Saturday, May 25, 2024

TYPIST-IN-CHARGE, Episode 17

 Hi there

TYPIST-IN-CHARGE, Education Department Head Office, Ground Floor and 1st floor typing rooms, Government Buildings, Wellington, New Zealand, 1974-1978 

The 1st floor typing work was different to work we had completed for officers on the ground floor.  This time there was a lot of typing re overseas teachers coming to New Zealand.  My readers may remember that there were not enough teachers at Wellington East Girls' College the year I sat School Certificate so I couldn't sit the three subjects that I was good at, and I was given the choice of sitting Art, or not sitting at all.  Well, it was the same during my time in the 1st floor typing room: New Zealand teachers were thin on the ground so the department had a recruitment drive for overseas teachers, especially those from Britain. Applicants were offered free travel to NZ, and a job at most any school the govt felt like sending them to.  We typed a lot of contracts telling such teachers that if they skipped out on the job, their surety (usually mum and dad or, sometimes even grandma) would be forced by the government to pay all fees associated with the move.  Bankruptcy much, I often wondered.


above: my typewriter rubber (if you're American, it's an eraser).  In the 70s, Mrs Rowley allowed typists to use Snopake paint on some things (but still no corrections allowed on the typing of mail from the Minister of Education.


If the collation part of the department's sole Gestetner duplicating machine was out of action, or there was a queue to use it, a typing pool would get a call from an officer to help with urgent collating.  Lining both sides of every corridor in Government Buildings were white-painted cupboards about chest-high.  If an officer needed 100 copies of 15 sheets of already typed and duplicated pages, the pages were lined up in order of pages 1-15 on top of the corridor cabinets. We 'girls' would traverse down the row picking up each page in order.  At line end we would staple our 15 pages together, then go back to the beginning again and gather up another 15 pages.  And another 15.  And so on.  Well, it was a change from typing..

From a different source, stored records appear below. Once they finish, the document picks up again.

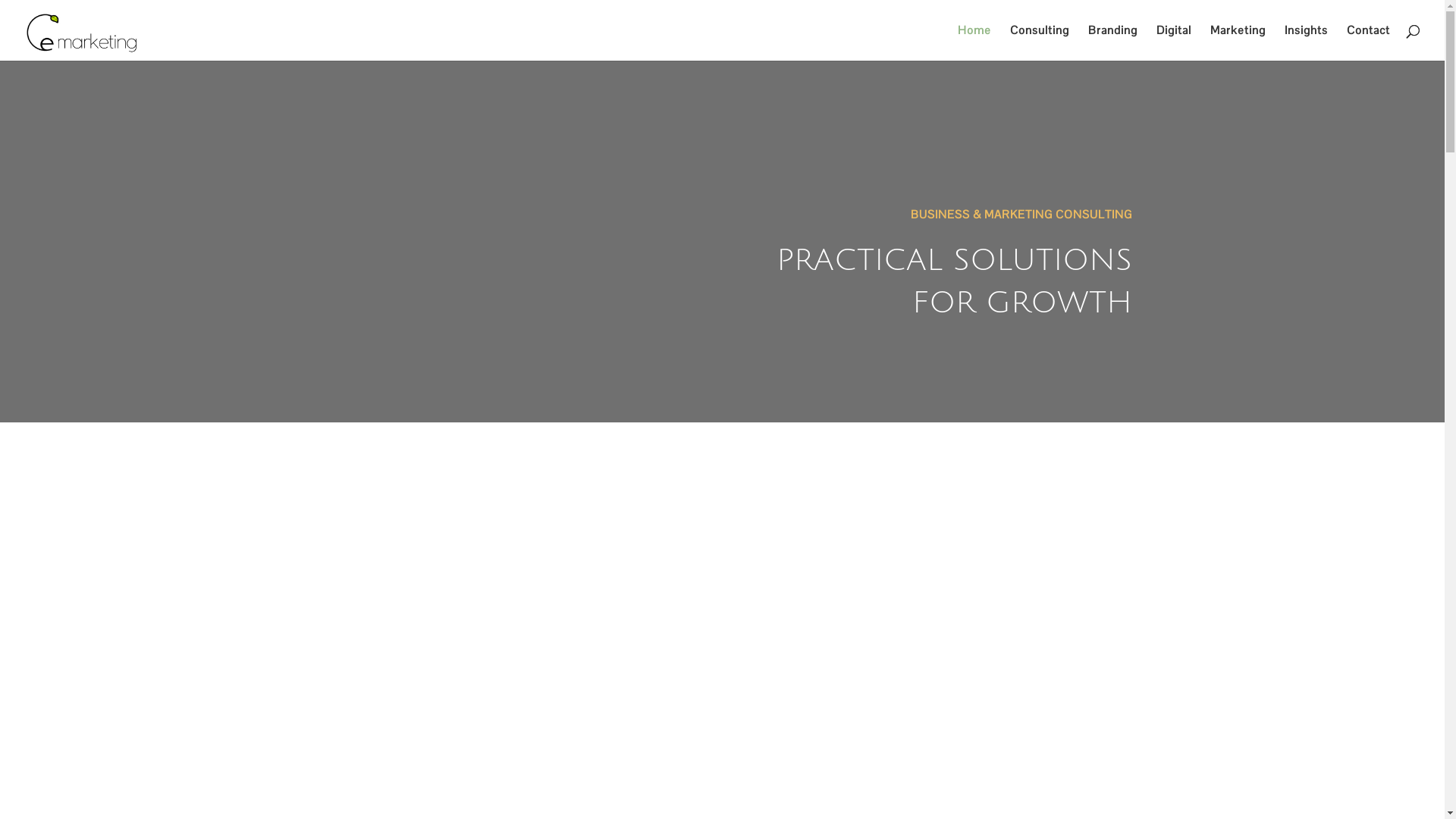  Describe the element at coordinates (974, 42) in the screenshot. I see `'Home'` at that location.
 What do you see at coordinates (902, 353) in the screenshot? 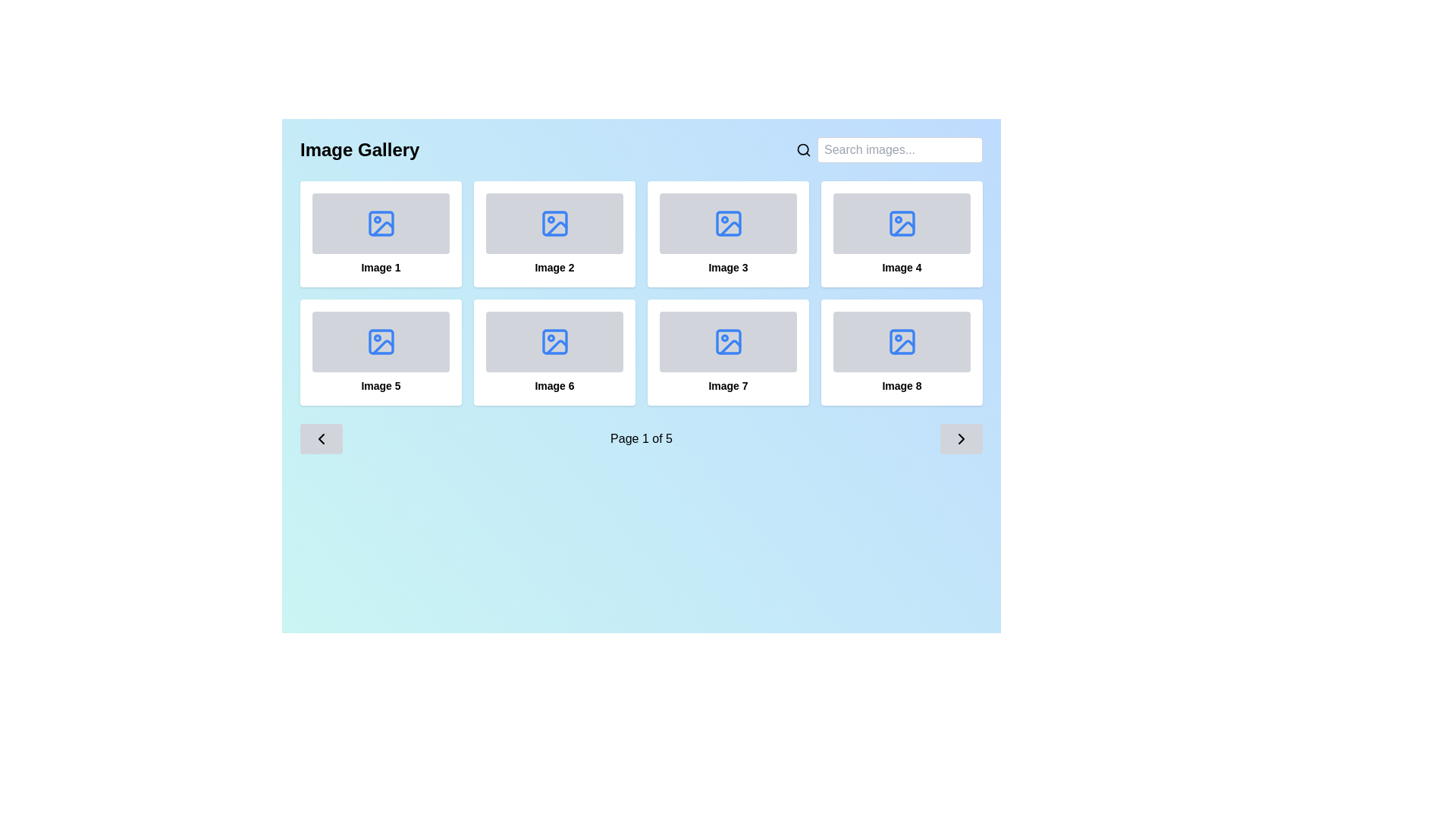
I see `on the eighth image card in the image gallery` at bounding box center [902, 353].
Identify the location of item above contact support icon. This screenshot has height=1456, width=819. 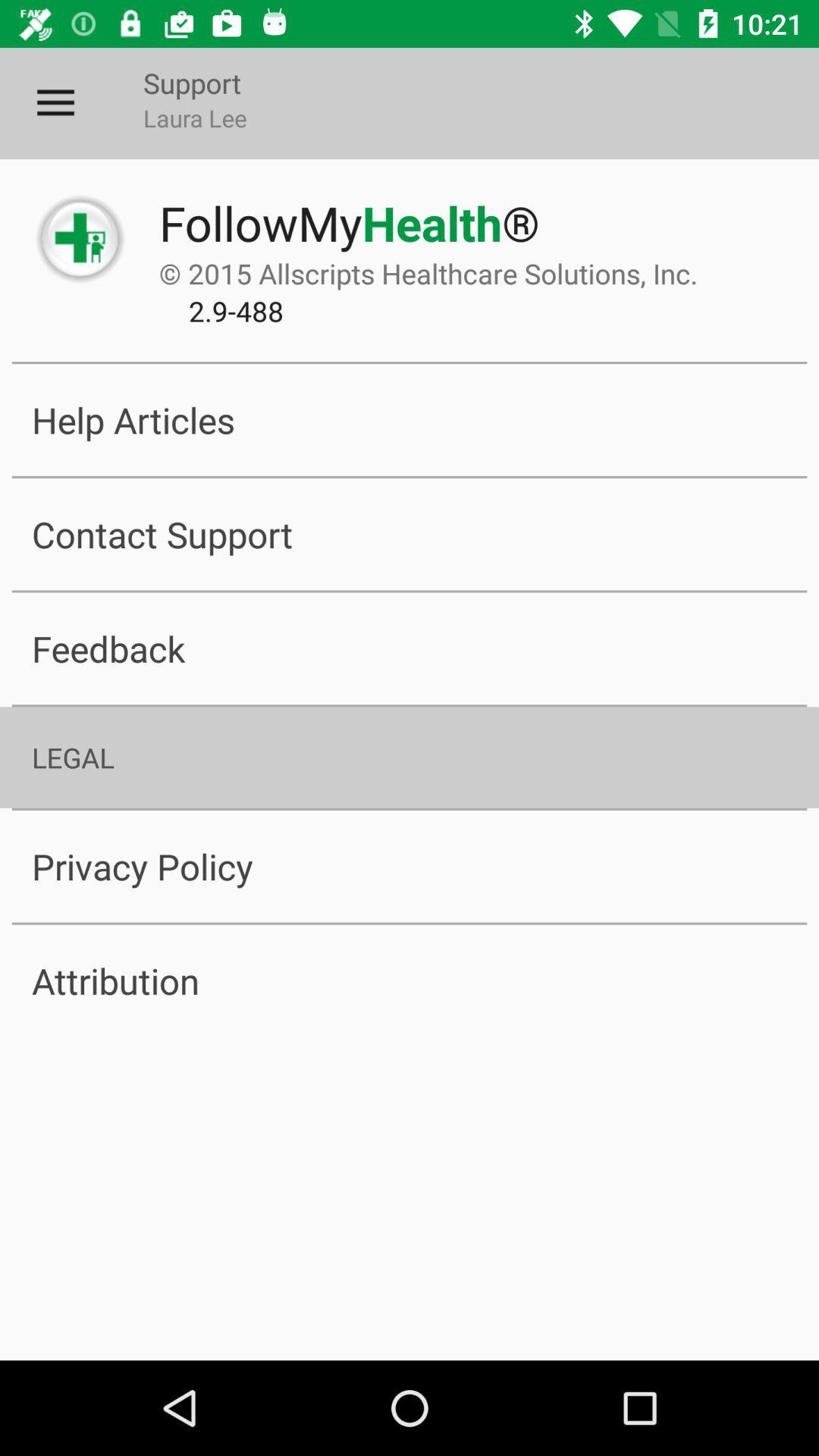
(410, 419).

School Publications Division was finally ordered to move into Government Buildings, much to the distress of the School Pubs workers.   They took up residence in the annex.  Prior to their arrival , they'd been a very free-wheeling crowd, not caring much about departmental rules (see an earlier TIC blog).  They brought their own typists with them.

NZ Playwright Roger Hall worked in School Pubs.  Rumour had it that the room number of the Stores Division in his most famous comedic play "Glide Time" (about a govt dept stores division) was the same as Stores Division's room number at Govt Bldgs;  I never did get around to checking up on that.

One morning in 1977, we were all working hard in the pool.

The door was flung open.  A man stood there in a rather theatrical pose.  Think of Doc Brown in the "Back to the Future" movies and you'll have a pretty good idea who this guy looked and acted like. 

All typing stopped.  We stared open-mouthed at the entrance.

"Which one of you delightful ladies is Lorraine?"  He waved the department's most recent staff newsletter in a grandiose gesture to the front of him, as if conducting an orchestra.

"Um...  Me?"  Why was I indecisive about my own name?

It turned out that he was the senior editor of the New Zealand School Journal, working out of School Publications.

He tapped at the newsletter.  "You write plays?   It says here that you wrote a 6-part radio sitcom series for Radio New Zealand?"

I nodded.

"Well, I want you to write for us.  Read some School Journals, familiarise yourself with the style of writing and here's my card - send me something.  It's good pay."

And  ... he left the room in a swirl, and a slam of the door.

We typists just sat there, staring at each other.

"What - What just happened...?"  I couldn't get my head around this guy and his request for me to write for something as great as the School Journal.  The School Journal went to every child at every school, in every class, in the whole country.  Each Journal contained stories, plays, non-fiction, and poems.  There were many journals per year, catering for different age groups.

No-nonsense Maureen said, "You'll take up the offer of course...."

"Well, I will have to try and write something.  And study the market.  And -  And -"

Newbie Helen squealed.  Oooh, you can do it!"  She sounded positive.  I wished I were as positive.

But...  Somehow I did write something.  That night, actually.  In 25 minutes .  And my first play for The New Zealand School Journal, "Elephant in the Garden", saw print in 1977.


l
above:  "Elephant in the Garden" (open above) was my first printed work for the School Journal. It was published in 1977.  And my last SJ writing - "Nothing Ever Happens", a poem printed in 2013 - is on the right.  You can see from the pile of School Journals that, wow, after "Elephant in the Garden" I had many Journal acceptances.  I was so blessed.